Task statement —
Would you retype, word for word, the line with "WhatsApp (317, 2362)" and every line after it through the end of the records below?

------ Material shown

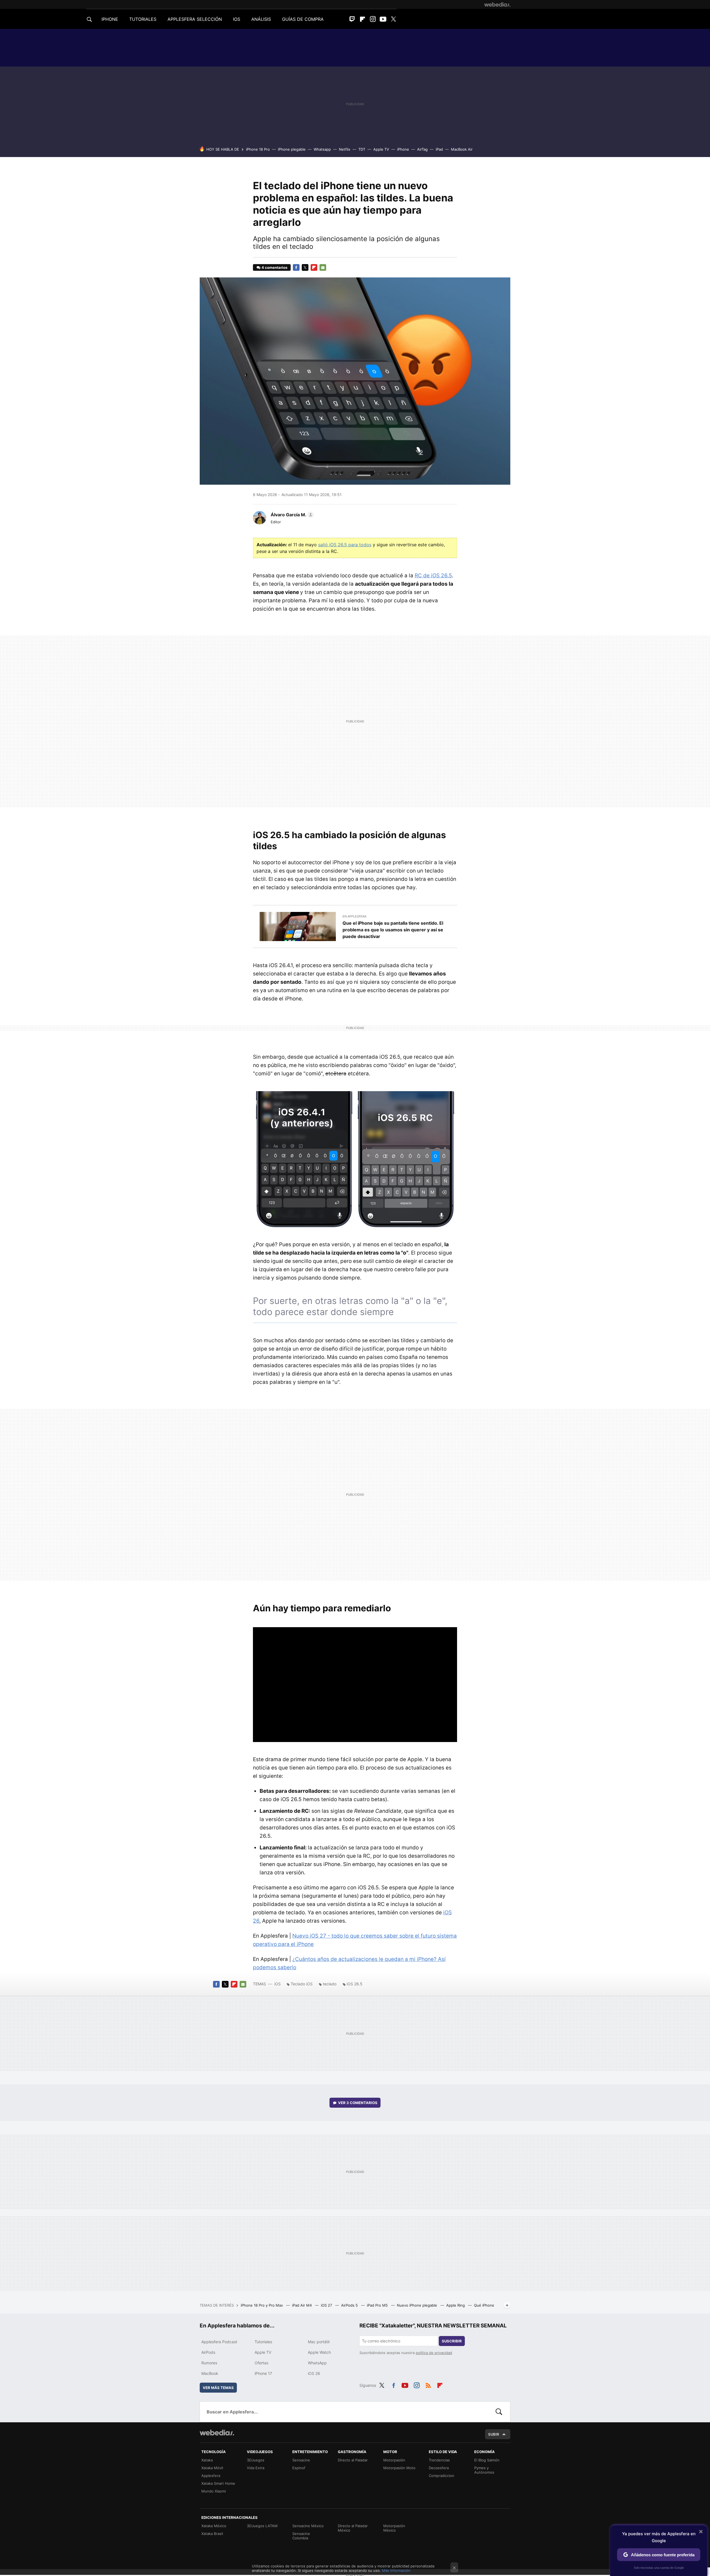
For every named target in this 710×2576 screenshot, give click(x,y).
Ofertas (261, 2362)
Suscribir (452, 2341)
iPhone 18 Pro (258, 149)
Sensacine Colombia (301, 2535)
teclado (329, 1983)
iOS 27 (327, 2305)
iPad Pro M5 (378, 2305)
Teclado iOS (302, 1983)
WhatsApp (317, 2362)
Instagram (372, 19)
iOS (277, 1983)
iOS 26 (314, 2373)
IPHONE (110, 19)
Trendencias (439, 2460)
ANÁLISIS (261, 19)
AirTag (422, 149)
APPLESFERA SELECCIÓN (195, 19)
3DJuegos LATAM (262, 2526)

------------

Response to this task —
WhatsApp (317, 2362)
Instagram (372, 19)
iOS (277, 1983)
iOS 26 (314, 2373)
IPHONE (110, 19)
Trendencias (439, 2460)
ANÁLISIS (261, 19)
AirTag (422, 149)
APPLESFERA SELECCIÓN (195, 19)
3DJuegos LATAM (262, 2526)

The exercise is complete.